Exercise instructions: Give every entry again precisely as it appears.

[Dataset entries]
■ ■ ■ ■
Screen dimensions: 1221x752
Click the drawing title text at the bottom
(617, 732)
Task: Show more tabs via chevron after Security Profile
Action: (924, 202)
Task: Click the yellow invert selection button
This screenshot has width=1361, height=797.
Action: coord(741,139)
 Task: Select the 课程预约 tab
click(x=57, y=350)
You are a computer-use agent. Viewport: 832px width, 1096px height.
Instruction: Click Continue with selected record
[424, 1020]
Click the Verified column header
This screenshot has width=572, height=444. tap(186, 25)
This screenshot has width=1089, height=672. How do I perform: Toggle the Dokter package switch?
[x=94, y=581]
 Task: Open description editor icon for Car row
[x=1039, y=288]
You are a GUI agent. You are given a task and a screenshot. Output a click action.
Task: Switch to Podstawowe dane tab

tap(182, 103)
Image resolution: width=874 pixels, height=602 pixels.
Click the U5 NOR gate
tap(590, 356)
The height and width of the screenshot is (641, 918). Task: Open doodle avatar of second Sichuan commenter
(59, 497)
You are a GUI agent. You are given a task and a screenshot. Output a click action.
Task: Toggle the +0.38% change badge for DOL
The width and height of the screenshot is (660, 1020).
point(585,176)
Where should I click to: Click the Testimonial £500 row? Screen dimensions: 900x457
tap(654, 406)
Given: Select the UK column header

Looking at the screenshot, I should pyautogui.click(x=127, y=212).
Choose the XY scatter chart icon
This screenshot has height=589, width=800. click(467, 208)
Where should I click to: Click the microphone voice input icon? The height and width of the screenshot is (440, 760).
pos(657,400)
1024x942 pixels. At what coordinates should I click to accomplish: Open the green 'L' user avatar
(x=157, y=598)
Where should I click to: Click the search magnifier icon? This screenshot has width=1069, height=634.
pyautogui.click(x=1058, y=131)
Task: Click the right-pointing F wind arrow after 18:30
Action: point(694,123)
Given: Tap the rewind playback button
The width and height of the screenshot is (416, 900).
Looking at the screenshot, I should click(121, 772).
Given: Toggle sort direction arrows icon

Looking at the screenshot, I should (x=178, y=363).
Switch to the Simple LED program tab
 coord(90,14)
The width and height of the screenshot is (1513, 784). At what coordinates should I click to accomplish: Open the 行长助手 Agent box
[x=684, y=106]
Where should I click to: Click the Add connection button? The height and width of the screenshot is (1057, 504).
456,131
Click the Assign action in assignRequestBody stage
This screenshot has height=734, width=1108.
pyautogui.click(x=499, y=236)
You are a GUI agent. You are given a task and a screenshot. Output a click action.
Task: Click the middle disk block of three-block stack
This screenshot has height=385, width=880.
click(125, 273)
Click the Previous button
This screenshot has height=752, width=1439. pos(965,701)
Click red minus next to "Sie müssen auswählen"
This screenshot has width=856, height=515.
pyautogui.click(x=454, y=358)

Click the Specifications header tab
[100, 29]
■ ■ ■ ■
Result for this task:
Screen dimensions: 1221x752
Click the drawing title text at the bottom
(617, 732)
Task: Show more tabs via chevron after Security Profile
Action: (924, 202)
Task: Click the yellow invert selection button
This screenshot has width=1361, height=797.
Action: coord(741,139)
 Task: Select the 课程预约 tab
click(x=57, y=350)
You are a computer-use agent. Viewport: 832px width, 1096px height.
Instruction: Click Continue with selected record
[424, 1020]
Click the Verified column header
This screenshot has width=572, height=444. tap(186, 25)
This screenshot has width=1089, height=672. How do I perform: Toggle the Dokter package switch?
[x=94, y=581]
 Task: Open description editor icon for Car row
[x=1039, y=288]
You are a GUI agent. You are given a task and a screenshot. Output a click action.
Task: Switch to Podstawowe dane tab

tap(182, 103)
Image resolution: width=874 pixels, height=602 pixels.
Click the U5 NOR gate
tap(590, 356)
The height and width of the screenshot is (641, 918). Task: Open doodle avatar of second Sichuan commenter
(59, 497)
You are a GUI agent. You are given a task and a screenshot. Output a click action.
Task: Toggle the +0.38% change badge for DOL
The width and height of the screenshot is (660, 1020).
point(585,176)
Where should I click to: Click the Testimonial £500 row? Screen dimensions: 900x457
tap(654, 406)
Given: Select the UK column header

Looking at the screenshot, I should pyautogui.click(x=127, y=212).
Choose the XY scatter chart icon
This screenshot has height=589, width=800. click(467, 208)
Where should I click to: Click the microphone voice input icon? The height and width of the screenshot is (440, 760).
pos(657,400)
1024x942 pixels. At what coordinates should I click to accomplish: Open the green 'L' user avatar
(x=157, y=598)
Where should I click to: Click the search magnifier icon? This screenshot has width=1069, height=634.
pyautogui.click(x=1058, y=131)
Task: Click the right-pointing F wind arrow after 18:30
Action: point(694,123)
Given: Tap the rewind playback button
The width and height of the screenshot is (416, 900).
Looking at the screenshot, I should click(121, 772).
Given: Toggle sort direction arrows icon

Looking at the screenshot, I should (x=178, y=363).
Switch to the Simple LED program tab
 coord(90,14)
The width and height of the screenshot is (1513, 784). At what coordinates should I click to accomplish: Open the 行长助手 Agent box
[x=684, y=106]
Where should I click to: Click the Add connection button? The height and width of the screenshot is (1057, 504).
456,131
Click the Assign action in assignRequestBody stage
This screenshot has height=734, width=1108.
pyautogui.click(x=499, y=236)
You are a GUI agent. You are given a task and a screenshot. Output a click action.
Task: Click the middle disk block of three-block stack
This screenshot has height=385, width=880.
click(125, 273)
Click the Previous button
This screenshot has height=752, width=1439. pos(965,701)
Click red minus next to "Sie müssen auswählen"
This screenshot has width=856, height=515.
pyautogui.click(x=454, y=358)

Click the Specifications header tab
[100, 29]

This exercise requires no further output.